Operating Activities
Cash flows from operations decreased during the six months ended June 30, 2024, primarily due to $12.2 million in income tax payments related to the Canada Real Estate Sale and increased interest expense. Trends in our operating cash flows tend to follow trends in earnings from operations, excluding non-cash charges. Please refer to the condensed consolidated statements of cash flows in Part I, Item 1 of this Form 10-Q and to management’s discussion of the results of operations above in this Item 2 for a discussion of earnings from operations.
Investing Activities
Net cash used in investing activities for the six months ended June 30, 2024 consisted of $1.8 million for casino licenses in Poland, $0.1 million for various hotel renovations to the Mountaineer property in West Virginia, $1.0 million in slot machine purchases, $0.1 million for beach access, and $0.1 million in golf equipment for the Rocky Gap property in Maryland, $7.0 million for our hotel project in Cape Girardeau, $15.5 million for our casino project in Caruthersville, $0.7 million for slot machine purchases at our Missouri properties, $1.0 million for slot machine purchases, $0.3 million for a high limit room, $0.1 million for sportsbook improvements and $0.5 million in various renovations in Nevada, $0.3 million for slot machine purchases, $0.3 million in gaming-related purchases and $0.3 million in hotel renovations at our Colorado properties, $0.6 million related to racing related updates at Century Downs, $0.2 million in restaurant renovations at St. Albert and $0.1 million related to racing related updates at Century Mile in Canada, $0.3 million in renovations on the new Wroclaw casino location in Poland and $5.9 million in other fixed asset additions at our properties, offset by $0.1 million in proceeds from the disposal of assets.
Net cash used in investing activities for the six months ended June 30, 2023 consisted of $98.0 million to acquire the Nugget, net
of cash, $0.4 million for slot machine purchases, $0.2 million in gaming-related purchases and $0.3 million in various improvements to the Mountaineer property in West Virginia, $7.7 million for our hotel project in Cape Girardeau, $6.6 million for our casino project in Caruthersville, $1.3 million in improvement projects for the temporary casino in Caruthersville, $0.2 million for our stand-alone hotel project in Caruthersville, $0.5 million for slot machine purchases and $0.4 million for surveillance equipment at our Missouri properties, $0.3 million in exterior improvements in Nevada, $0.4 million for slot machine purchases, $0.1 million in gaming-related purchases and $0.1 million in camera upgrades at our Colorado properties, $3.5 million in slot machine purchases in Poland, $0.4 million related to adding sportsbooks at our Canada properties and $3.7 million in other fixed asset additions at our properties, offset by $1.3 million in proceeds from the earn out related to the sale of casino operations in Calgary in 2020, $2.3 million in dividends from Smooth Bourbon, $0.1 million in proceeds from the disposition of assets, and $0.5 million in cash due to consolidating Smooth Bourbon following the Nugget Acquisition.
Financing Activities
Net cash used in financing activities for the six months ended June 30, 2024 consisted of $5.0 million in distributions to non-controlling interests and $0.2 million to repurchase shares to satisfy tax withholding related to our performance stock unit awards, offset by $4.8 million in proceeds from borrowings net of principal payments.

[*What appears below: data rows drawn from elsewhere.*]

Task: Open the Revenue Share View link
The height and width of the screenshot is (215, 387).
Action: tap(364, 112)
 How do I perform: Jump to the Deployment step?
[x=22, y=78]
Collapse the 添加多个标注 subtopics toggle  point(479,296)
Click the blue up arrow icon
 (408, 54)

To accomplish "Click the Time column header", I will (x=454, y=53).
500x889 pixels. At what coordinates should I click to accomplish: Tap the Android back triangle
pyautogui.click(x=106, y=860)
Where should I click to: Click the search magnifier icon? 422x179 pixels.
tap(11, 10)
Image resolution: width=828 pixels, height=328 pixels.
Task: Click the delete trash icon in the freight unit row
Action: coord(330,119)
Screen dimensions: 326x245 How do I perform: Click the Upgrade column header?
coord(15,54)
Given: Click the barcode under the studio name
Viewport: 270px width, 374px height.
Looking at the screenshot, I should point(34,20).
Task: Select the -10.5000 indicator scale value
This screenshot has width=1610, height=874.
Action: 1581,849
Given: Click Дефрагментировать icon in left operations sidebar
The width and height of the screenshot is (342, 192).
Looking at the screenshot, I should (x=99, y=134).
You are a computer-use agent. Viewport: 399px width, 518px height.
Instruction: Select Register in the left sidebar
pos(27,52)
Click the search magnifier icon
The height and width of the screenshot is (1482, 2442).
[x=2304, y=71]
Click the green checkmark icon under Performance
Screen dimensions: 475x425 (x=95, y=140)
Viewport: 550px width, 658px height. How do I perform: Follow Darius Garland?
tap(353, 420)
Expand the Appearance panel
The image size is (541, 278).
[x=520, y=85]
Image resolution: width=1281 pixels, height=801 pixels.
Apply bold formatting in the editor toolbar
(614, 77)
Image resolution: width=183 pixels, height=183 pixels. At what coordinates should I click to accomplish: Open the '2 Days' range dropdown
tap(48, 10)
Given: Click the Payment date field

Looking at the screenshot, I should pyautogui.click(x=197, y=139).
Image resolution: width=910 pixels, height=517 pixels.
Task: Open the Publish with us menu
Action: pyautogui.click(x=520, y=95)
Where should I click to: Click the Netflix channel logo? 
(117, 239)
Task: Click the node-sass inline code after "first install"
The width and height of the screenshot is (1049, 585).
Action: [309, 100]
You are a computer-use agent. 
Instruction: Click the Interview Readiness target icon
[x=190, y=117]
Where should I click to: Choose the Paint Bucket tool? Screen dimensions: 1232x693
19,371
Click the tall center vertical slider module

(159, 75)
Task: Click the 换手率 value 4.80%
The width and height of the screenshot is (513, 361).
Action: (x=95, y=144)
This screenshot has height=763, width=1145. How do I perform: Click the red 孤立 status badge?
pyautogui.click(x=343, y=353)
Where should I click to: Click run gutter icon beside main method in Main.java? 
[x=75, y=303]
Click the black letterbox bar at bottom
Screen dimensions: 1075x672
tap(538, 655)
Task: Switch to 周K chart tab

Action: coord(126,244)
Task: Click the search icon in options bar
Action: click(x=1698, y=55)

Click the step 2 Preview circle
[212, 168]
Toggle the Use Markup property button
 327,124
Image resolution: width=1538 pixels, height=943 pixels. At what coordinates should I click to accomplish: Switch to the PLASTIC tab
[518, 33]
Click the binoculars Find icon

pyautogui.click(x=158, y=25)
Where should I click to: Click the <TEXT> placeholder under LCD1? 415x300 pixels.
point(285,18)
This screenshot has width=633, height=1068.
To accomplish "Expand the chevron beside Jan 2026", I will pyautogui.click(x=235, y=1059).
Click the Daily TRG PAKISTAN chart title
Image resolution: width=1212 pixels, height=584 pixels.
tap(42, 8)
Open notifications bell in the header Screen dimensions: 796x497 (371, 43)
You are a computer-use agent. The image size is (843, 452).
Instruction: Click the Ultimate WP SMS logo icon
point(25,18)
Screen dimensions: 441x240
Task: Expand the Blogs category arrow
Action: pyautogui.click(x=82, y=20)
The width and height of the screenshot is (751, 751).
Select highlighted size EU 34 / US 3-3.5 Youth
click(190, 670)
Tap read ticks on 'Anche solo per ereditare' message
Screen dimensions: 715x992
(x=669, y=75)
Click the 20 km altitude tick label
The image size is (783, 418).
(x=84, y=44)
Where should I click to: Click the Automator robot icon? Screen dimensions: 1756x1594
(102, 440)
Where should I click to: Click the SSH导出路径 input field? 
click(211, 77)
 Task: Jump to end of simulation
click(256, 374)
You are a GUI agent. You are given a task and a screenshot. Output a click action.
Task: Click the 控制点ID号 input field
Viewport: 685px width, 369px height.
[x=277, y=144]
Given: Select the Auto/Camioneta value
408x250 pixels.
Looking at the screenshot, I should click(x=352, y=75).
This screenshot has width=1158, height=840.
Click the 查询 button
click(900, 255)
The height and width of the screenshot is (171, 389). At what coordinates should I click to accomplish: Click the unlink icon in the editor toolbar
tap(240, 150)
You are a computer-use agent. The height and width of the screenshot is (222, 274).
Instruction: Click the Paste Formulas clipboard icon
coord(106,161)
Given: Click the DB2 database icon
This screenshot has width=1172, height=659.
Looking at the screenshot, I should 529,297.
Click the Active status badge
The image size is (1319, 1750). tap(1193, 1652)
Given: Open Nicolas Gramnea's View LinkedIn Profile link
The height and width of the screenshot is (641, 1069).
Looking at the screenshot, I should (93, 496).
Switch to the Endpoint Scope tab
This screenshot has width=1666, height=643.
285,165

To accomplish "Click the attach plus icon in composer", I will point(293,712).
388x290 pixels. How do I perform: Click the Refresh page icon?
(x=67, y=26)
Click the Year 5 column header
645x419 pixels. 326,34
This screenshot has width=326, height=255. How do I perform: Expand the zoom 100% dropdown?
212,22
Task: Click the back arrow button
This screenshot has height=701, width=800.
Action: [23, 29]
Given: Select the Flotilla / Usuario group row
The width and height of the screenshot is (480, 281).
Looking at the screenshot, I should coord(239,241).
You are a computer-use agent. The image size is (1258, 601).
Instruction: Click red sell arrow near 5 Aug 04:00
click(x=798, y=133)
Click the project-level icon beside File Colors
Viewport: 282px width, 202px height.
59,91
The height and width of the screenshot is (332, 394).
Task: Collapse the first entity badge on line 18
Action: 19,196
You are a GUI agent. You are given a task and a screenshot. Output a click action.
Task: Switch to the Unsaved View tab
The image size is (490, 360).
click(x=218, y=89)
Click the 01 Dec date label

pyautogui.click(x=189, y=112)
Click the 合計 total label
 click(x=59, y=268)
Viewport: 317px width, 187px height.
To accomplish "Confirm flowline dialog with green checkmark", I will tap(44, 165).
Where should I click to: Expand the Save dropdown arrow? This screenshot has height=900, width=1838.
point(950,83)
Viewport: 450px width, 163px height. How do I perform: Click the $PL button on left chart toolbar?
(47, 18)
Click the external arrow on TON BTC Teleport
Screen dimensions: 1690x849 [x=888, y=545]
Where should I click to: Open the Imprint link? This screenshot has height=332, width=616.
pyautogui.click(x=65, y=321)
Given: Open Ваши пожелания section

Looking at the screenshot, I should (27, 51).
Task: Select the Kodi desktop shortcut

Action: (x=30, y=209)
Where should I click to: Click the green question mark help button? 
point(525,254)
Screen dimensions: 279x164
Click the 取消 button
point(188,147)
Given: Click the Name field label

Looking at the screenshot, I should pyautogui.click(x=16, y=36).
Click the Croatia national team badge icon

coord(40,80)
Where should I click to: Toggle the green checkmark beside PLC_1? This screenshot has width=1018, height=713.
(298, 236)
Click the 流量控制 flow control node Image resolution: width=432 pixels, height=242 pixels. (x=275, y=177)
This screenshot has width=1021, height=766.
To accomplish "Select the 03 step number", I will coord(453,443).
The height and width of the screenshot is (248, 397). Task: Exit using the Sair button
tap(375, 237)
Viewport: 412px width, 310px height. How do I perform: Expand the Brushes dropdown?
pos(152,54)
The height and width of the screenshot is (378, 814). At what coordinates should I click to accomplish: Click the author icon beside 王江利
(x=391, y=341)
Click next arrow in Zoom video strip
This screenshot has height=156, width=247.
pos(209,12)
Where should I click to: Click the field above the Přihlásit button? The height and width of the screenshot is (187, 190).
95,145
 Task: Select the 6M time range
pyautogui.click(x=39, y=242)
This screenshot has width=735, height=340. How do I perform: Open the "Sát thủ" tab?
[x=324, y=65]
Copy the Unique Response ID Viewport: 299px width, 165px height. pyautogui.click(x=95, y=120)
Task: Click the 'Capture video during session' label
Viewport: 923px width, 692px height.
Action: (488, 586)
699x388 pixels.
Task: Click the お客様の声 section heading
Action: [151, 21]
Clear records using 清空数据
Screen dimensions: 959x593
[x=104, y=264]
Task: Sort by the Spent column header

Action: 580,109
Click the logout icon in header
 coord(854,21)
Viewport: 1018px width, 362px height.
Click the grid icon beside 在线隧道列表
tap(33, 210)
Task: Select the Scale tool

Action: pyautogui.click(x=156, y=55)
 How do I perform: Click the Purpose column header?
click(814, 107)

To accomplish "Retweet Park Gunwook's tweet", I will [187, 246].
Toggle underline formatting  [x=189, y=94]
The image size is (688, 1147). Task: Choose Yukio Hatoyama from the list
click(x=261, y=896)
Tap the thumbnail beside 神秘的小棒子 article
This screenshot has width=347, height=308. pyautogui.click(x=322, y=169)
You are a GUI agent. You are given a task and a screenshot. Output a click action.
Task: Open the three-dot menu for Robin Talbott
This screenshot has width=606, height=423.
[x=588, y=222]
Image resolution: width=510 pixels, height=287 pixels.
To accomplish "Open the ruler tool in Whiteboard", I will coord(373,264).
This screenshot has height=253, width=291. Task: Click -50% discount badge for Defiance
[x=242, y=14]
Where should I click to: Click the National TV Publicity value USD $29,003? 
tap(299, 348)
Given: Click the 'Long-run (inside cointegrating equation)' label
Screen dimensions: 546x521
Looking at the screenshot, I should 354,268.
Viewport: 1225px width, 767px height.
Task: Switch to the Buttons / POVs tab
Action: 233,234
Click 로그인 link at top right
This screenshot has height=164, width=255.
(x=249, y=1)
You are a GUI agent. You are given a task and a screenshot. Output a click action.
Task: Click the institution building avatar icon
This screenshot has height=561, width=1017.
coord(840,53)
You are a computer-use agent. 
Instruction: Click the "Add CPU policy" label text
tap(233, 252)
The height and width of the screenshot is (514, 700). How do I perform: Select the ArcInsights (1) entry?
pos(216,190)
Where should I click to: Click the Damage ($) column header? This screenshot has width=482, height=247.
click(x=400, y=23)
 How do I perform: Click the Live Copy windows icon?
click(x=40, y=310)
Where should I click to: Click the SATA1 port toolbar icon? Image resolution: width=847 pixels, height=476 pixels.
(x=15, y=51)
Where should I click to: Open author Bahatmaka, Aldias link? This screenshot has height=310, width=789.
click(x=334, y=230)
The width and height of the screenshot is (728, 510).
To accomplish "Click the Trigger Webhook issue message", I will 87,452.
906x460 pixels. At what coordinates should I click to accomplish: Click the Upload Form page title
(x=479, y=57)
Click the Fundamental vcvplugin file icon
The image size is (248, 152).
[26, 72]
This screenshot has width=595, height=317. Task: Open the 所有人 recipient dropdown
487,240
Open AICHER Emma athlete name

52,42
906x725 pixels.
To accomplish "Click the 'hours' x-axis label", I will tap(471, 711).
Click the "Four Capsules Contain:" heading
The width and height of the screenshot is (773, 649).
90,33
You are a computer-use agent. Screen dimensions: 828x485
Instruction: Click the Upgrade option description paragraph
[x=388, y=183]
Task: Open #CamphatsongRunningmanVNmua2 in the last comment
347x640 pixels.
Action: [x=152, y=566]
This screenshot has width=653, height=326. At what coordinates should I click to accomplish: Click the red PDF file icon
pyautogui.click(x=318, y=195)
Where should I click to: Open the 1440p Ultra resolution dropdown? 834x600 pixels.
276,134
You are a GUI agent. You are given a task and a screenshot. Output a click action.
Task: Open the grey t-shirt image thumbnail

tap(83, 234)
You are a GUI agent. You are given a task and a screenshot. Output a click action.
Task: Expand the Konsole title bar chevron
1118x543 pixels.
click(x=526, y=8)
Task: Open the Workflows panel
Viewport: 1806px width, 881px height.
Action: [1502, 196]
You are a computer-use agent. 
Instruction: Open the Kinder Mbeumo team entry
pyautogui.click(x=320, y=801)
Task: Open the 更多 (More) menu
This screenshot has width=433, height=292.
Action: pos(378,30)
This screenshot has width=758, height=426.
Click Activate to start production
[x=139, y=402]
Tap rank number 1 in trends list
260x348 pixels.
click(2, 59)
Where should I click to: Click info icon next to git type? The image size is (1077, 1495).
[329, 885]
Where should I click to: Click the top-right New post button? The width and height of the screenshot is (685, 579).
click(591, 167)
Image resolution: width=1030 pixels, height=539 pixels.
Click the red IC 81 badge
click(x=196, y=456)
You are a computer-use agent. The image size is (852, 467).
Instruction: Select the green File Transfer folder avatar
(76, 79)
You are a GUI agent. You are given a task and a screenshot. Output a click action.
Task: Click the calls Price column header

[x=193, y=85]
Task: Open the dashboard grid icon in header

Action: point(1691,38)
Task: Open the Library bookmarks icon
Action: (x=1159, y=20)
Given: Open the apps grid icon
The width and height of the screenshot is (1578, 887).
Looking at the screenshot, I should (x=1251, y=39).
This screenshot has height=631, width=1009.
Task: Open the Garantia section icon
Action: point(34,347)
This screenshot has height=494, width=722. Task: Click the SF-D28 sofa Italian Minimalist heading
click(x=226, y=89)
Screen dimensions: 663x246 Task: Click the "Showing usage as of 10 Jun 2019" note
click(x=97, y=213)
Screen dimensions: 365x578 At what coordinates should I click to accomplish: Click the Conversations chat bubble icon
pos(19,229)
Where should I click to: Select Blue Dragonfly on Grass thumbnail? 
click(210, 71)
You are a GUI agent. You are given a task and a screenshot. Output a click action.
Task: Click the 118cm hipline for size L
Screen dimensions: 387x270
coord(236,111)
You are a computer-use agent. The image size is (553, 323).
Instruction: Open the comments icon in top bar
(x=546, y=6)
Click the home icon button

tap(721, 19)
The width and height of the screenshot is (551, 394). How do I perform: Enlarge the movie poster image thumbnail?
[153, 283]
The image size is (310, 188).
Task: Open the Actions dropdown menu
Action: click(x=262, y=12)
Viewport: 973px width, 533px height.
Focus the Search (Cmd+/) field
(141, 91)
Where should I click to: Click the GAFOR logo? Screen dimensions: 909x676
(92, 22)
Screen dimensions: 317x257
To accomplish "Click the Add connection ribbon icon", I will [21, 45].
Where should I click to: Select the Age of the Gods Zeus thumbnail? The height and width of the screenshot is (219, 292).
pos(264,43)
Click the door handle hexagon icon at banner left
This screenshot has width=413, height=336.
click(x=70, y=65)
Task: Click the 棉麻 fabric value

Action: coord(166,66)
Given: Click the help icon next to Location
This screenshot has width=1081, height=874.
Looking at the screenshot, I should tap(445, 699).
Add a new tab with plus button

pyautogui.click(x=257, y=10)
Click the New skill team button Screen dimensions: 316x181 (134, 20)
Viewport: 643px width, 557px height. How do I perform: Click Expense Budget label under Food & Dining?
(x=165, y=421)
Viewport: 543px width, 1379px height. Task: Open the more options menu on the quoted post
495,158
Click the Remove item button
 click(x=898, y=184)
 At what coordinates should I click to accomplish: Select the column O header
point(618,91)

Net cash provided by financing activities for the six months ended June 30, 2023 consisted of $12.0 million in proceeds from borrowings net of principal payments, offset by $1.3 million to repurchase shares to satisfy tax withholding related to our performance stock unit awards and $5.6 million in distributions to non-controlling interests.
Borrowings and Repayments of Long-Term Debt and Lease Agreements
As of June 30, 2024, our total debt under bank borrowings and other agreements, net of $12.8 million related to deferred financing costs, was $328.8 million, of which $323.0 million was long-term debt and $5.8 million was the current portion of long-term debt. The current portion relates to payments due within one year under our Goldman Credit Agreement and the UniCredit Term Loan. Our Goldman Credit Agreement provides for a $350.0 million Term Loan, drawn in April 2022, and a $30.0 million Revolving Facility. No amounts are currently outstanding under the Revolving Facility. For a description of our debt agreements, see Note 5, “Long-Term Debt” to our condensed consolidated financial statements included in Part I, Item 1 of this report. Net Debt was $218.4 million as of June 30, 2024 compared to $255.5 million as of June 30, 2023. The decrease in net debt is due to increased cash from the Canada Real Estate Sale, decreased debt due to the purchase of the land that was subject to the land lease at CDR in conjunction with the Canada Real Estate Sale and approximately $3.5 million under our Goldman Term Loan that we repurchased for 97% of its value in February 2024. The CDR land lease was treated as a financing obligation. For the definition and reconciliation of Net Debt to the most directly comparable US GAAP measure, see “Non-US GAAP Measures Definitions and Calculations – Net Debt” above.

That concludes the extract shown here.